MAESTROBOT
MaestroBot Design
Link to implementation repo.
MaestroBot is a local Linux user-scoped agent service built from three real subsystems:
- Maestro as the programmable agent-loop and state-machine substrate
- Myria as Global Persistent Memory and the durable event substrate
- Go as the host runtime, scheduler, control plane, and tool host
The core design goal is to run a long-lived local agent that behaves like one durable channel-based worker rather than a stateless chat wrapper.
Table of Contents
- 1. Core model
- 2. Main responsibilities
- 3. Architectural split
- 4. Deployment shape
- 5. Storage layout
- 6. Maestro program model
- 7. Channel runtime model
- 8. Scheduling and residency
- 9. Prompt and action model
- 10. Tool model
- 11. Workspace and VFS model
- 12. Memory integration
- 13. MCP integration
- 14. Control plane
- 15. Failure model
- 16. Current implementation notes
1. Core model
MaestroBot is channel-centric.
The primary runtime unit is the channel. Each channel owns:
- one logical runtime context
- one persistent workspace
- one pending message queue
- one scheduler priority
- one paging identity
- one retained subagent set
The system is meant to preserve work and context across idle periods, restarts, and paging boundaries.

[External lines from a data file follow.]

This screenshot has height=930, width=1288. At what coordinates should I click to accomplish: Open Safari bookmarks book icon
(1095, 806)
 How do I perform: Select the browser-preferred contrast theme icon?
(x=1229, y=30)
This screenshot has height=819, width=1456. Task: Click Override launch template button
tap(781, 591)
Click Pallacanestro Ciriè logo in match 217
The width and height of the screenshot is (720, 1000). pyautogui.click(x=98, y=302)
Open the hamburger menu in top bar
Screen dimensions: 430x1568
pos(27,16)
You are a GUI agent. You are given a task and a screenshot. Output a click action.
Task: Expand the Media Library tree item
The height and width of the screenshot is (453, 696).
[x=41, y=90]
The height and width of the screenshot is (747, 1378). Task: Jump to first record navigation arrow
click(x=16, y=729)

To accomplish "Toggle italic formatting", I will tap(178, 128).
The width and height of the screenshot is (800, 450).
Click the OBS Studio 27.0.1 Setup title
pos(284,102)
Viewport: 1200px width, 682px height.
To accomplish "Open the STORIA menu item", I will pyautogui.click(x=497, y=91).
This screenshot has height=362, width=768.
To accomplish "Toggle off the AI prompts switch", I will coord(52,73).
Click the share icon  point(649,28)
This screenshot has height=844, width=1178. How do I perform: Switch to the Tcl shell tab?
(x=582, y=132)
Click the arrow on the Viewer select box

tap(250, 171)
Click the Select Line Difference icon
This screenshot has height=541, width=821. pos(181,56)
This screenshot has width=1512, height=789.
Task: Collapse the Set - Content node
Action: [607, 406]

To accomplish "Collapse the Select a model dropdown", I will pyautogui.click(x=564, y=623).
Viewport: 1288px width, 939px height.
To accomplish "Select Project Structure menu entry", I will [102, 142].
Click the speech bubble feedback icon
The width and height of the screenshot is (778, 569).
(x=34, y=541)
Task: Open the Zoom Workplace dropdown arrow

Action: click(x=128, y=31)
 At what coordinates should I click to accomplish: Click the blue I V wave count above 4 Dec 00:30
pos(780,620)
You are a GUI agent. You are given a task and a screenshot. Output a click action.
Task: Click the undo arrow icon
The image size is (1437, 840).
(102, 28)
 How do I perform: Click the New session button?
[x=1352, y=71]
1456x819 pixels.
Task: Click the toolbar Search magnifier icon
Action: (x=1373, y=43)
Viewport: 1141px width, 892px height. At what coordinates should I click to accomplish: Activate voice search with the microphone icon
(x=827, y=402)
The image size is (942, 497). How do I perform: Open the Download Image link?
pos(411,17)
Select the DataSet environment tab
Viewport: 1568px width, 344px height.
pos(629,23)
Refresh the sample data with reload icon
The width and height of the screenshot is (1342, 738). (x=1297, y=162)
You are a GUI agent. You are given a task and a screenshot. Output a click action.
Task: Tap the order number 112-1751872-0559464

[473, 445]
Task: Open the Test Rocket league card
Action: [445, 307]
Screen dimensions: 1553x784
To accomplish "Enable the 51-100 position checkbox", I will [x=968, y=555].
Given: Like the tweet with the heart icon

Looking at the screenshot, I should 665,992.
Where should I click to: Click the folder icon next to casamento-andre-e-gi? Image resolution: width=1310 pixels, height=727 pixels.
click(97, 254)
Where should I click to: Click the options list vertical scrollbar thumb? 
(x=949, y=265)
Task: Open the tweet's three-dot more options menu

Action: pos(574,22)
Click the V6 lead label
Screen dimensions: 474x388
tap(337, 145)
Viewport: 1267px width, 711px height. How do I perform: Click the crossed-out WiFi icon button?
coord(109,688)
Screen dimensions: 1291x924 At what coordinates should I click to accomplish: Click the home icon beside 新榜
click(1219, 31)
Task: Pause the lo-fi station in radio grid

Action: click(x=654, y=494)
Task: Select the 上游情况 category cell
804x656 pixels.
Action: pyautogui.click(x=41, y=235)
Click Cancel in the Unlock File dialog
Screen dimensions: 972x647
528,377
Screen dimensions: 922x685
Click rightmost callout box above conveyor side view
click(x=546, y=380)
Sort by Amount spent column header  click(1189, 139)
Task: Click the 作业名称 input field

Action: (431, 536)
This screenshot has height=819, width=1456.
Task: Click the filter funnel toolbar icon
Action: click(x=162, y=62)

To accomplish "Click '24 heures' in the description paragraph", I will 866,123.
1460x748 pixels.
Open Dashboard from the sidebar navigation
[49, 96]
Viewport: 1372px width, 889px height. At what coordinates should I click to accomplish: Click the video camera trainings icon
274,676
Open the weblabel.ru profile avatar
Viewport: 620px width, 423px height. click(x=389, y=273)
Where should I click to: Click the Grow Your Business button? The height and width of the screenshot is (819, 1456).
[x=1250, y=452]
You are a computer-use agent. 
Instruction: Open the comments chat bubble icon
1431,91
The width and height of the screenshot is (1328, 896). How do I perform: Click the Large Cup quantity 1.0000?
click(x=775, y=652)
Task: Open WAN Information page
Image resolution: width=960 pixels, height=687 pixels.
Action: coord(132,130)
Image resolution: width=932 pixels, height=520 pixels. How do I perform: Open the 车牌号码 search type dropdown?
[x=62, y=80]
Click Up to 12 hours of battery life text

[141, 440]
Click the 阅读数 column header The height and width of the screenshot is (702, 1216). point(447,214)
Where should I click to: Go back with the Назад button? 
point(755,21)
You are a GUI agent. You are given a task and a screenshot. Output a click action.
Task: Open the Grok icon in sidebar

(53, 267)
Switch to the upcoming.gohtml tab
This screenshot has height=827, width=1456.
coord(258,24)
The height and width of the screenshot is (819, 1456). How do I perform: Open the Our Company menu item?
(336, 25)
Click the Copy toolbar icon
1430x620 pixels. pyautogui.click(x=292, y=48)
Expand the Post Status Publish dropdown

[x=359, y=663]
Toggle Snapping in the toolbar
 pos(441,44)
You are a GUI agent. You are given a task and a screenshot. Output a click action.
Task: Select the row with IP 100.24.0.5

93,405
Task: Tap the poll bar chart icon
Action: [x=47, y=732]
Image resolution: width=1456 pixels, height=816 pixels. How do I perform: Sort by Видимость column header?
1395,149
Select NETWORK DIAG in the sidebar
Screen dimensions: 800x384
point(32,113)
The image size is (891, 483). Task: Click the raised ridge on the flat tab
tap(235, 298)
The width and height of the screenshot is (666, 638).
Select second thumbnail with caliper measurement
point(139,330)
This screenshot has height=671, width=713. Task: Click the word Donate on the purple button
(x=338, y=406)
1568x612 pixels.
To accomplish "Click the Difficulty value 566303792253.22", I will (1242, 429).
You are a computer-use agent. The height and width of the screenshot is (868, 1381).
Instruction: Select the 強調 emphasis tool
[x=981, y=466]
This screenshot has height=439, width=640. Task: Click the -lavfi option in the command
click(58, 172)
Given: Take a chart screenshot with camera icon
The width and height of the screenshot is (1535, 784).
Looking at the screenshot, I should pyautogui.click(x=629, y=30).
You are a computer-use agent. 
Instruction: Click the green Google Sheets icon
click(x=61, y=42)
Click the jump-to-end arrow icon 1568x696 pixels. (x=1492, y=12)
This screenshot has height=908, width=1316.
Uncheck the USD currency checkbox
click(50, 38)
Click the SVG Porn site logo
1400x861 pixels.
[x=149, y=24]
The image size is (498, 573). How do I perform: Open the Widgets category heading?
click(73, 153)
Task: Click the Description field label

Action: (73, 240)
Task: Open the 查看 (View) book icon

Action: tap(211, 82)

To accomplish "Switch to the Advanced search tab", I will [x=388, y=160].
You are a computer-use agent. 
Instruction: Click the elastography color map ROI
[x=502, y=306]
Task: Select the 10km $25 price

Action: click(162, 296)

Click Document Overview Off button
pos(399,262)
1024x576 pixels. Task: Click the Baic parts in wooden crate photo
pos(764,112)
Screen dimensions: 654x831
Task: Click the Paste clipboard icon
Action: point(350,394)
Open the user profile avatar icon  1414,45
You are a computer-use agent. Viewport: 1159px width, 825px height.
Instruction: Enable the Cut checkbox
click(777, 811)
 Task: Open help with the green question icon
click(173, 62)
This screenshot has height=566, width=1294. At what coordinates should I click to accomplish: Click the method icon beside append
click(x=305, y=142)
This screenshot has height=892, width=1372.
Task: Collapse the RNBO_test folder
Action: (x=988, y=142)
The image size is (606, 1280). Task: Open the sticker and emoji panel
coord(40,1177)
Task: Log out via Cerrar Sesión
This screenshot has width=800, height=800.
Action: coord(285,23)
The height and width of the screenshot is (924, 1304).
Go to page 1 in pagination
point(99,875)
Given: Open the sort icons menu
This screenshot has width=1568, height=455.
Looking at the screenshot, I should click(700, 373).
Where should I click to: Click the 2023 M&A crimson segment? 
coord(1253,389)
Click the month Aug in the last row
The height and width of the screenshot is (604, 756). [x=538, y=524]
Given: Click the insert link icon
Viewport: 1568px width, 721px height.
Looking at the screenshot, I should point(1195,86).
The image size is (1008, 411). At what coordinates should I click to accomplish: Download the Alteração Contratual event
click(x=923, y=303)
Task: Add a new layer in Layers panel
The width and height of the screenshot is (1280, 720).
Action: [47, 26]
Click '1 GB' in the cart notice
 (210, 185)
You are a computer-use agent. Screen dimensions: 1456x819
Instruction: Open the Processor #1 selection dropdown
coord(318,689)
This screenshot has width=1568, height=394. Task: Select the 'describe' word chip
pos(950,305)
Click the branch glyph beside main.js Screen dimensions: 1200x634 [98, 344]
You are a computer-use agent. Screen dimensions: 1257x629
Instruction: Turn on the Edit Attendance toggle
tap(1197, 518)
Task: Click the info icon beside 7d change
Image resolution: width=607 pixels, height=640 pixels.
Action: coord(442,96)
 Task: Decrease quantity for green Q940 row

An idle channel is not runnable merely because it has a persisted paging snapshot. The host only reactivates a channel when there is real work: pending inbound input, a due wake condition, or an explicit operator wake.
2. Main responsibilities
MaestroBot is responsible for:
- normalizing local frontend input into channel messages
- scheduling channel work
- retaining and paging channel state
- exposing and dispatching tools
- supervising Myria
- exposing a local control plane over Unix IPC
- managing external MCP servers
MaestroBot is not responsible for:
- owning long-term semantic memory itself
- storing provider state outside its own root
- acting as a remote multi-user network service
3. Architectural split
There are three logical layers.
3.1 Frontend
Responsibilities:
- normalize platform input to internal messages
- deliver outbound runtime messages to the platform
- emit canonical events to Myria through the host runtime
Built-in frontends currently include:
- local CLI
- Telegram Bot API
Outbound frontend design is intentionally layered:
- the runtime owns canonical authored Markdown
- the frontend lowers that Markdown into a platform-safe intermediate form
- the frontend renders and delivers the final platform payload
For Telegram, the lowering path is:
- Markdown input
- Markdown AST
- normalized Telegram-safe IR
- Telegram renderer
The Telegram renderer prefers text + entities, falls back to HTML
parse mode, and finally falls back to plain text chunking.
During an active Telegram-backed channel run, the frontend also emits
sendChatAction(action="typing") until the run sends a reply or
finalizes.
3.2 Runtime
Responsibilities:
- own per-channel queues
- own channel scheduling
- own paging and residency
- own tool dispatch
- own provider calls
- own subagent lifecycle
- act as the kernel for schema execution
3.3 Memory
Responsibilities:
- per-channel local transcript and working context
- global durable event log
- cross-channel and long-horizon retrieval
- snapshot/index build workflows
Each channel is a complete local agent instance. It owns its conversation transcript, structured working-memory notebook, current-run history, workspace, queues, and sleep/wake state. The host derives the recent local context from the channel transcript before prompting.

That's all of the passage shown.